● **Exercise details**: Copy all of the entries below word for word, keeping every line as it is.
__________
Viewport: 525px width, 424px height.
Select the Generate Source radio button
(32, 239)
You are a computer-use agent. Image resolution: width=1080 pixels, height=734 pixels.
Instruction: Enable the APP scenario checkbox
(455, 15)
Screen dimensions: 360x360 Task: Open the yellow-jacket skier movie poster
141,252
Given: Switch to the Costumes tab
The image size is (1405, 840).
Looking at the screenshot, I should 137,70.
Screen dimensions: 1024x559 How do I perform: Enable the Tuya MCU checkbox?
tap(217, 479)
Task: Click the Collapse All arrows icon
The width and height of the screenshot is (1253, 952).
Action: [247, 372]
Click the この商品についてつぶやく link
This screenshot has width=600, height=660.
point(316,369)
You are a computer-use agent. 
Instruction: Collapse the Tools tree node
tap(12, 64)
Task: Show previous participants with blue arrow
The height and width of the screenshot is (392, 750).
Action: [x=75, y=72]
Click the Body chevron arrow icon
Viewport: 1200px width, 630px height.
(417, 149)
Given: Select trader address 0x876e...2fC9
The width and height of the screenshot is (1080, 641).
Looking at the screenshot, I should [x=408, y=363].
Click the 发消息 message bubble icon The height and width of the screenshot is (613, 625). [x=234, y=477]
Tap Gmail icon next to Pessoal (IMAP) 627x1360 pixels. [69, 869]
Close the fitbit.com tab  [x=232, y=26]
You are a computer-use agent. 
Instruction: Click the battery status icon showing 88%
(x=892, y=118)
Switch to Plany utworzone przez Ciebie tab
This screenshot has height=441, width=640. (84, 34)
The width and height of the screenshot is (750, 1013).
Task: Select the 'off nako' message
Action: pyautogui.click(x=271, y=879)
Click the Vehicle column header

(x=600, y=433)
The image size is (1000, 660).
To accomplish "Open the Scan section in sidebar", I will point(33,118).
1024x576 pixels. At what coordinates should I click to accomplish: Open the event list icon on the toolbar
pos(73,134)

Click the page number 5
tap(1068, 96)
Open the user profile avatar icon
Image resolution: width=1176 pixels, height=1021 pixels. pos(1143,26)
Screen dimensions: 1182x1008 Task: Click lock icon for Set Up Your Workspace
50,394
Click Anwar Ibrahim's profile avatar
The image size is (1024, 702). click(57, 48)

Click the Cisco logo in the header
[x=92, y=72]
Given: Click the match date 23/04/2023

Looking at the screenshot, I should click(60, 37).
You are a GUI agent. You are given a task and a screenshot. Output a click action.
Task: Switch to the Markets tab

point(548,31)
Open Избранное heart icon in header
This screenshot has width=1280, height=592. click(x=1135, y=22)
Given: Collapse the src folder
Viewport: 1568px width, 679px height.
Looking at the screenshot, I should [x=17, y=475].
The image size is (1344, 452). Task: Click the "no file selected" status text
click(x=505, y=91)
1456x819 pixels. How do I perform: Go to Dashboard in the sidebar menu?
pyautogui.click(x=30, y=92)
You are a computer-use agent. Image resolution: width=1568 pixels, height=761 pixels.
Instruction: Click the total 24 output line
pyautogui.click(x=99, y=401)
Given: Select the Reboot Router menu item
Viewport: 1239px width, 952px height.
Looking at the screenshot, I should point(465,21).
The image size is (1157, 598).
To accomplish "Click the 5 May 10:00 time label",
__________
● **Answer in full**:
Viewport: 525px width, 424px height.
Select the Generate Source radio button
(32, 239)
You are a computer-use agent. Image resolution: width=1080 pixels, height=734 pixels.
Instruction: Enable the APP scenario checkbox
(455, 15)
Screen dimensions: 360x360 Task: Open the yellow-jacket skier movie poster
141,252
Given: Switch to the Costumes tab
The image size is (1405, 840).
Looking at the screenshot, I should 137,70.
Screen dimensions: 1024x559 How do I perform: Enable the Tuya MCU checkbox?
tap(217, 479)
Task: Click the Collapse All arrows icon
The width and height of the screenshot is (1253, 952).
Action: [247, 372]
Click the この商品についてつぶやく link
This screenshot has width=600, height=660.
point(316,369)
You are a computer-use agent. 
Instruction: Collapse the Tools tree node
tap(12, 64)
Task: Show previous participants with blue arrow
The height and width of the screenshot is (392, 750).
Action: [x=75, y=72]
Click the Body chevron arrow icon
Viewport: 1200px width, 630px height.
(417, 149)
Given: Select trader address 0x876e...2fC9
The width and height of the screenshot is (1080, 641).
Looking at the screenshot, I should [x=408, y=363].
Click the 发消息 message bubble icon The height and width of the screenshot is (613, 625). [x=234, y=477]
Tap Gmail icon next to Pessoal (IMAP) 627x1360 pixels. [69, 869]
Close the fitbit.com tab  [x=232, y=26]
You are a computer-use agent. 
Instruction: Click the battery status icon showing 88%
(x=892, y=118)
Switch to Plany utworzone przez Ciebie tab
This screenshot has height=441, width=640. (84, 34)
The width and height of the screenshot is (750, 1013).
Task: Select the 'off nako' message
Action: pyautogui.click(x=271, y=879)
Click the Vehicle column header

(x=600, y=433)
The image size is (1000, 660).
To accomplish "Open the Scan section in sidebar", I will point(33,118).
1024x576 pixels. At what coordinates should I click to accomplish: Open the event list icon on the toolbar
pos(73,134)

Click the page number 5
tap(1068, 96)
Open the user profile avatar icon
Image resolution: width=1176 pixels, height=1021 pixels. pos(1143,26)
Screen dimensions: 1182x1008 Task: Click lock icon for Set Up Your Workspace
50,394
Click Anwar Ibrahim's profile avatar
The image size is (1024, 702). click(57, 48)

Click the Cisco logo in the header
[x=92, y=72]
Given: Click the match date 23/04/2023

Looking at the screenshot, I should click(60, 37).
You are a GUI agent. You are given a task and a screenshot. Output a click action.
Task: Switch to the Markets tab

point(548,31)
Open Избранное heart icon in header
This screenshot has width=1280, height=592. click(x=1135, y=22)
Given: Collapse the src folder
Viewport: 1568px width, 679px height.
Looking at the screenshot, I should [x=17, y=475].
The image size is (1344, 452). Task: Click the "no file selected" status text
click(x=505, y=91)
1456x819 pixels. How do I perform: Go to Dashboard in the sidebar menu?
pyautogui.click(x=30, y=92)
You are a computer-use agent. Image resolution: width=1568 pixels, height=761 pixels.
Instruction: Click the total 24 output line
pyautogui.click(x=99, y=401)
Given: Select the Reboot Router menu item
Viewport: 1239px width, 952px height.
Looking at the screenshot, I should point(465,21).
The image size is (1157, 598).
To accomplish "Click the 5 May 10:00 time label",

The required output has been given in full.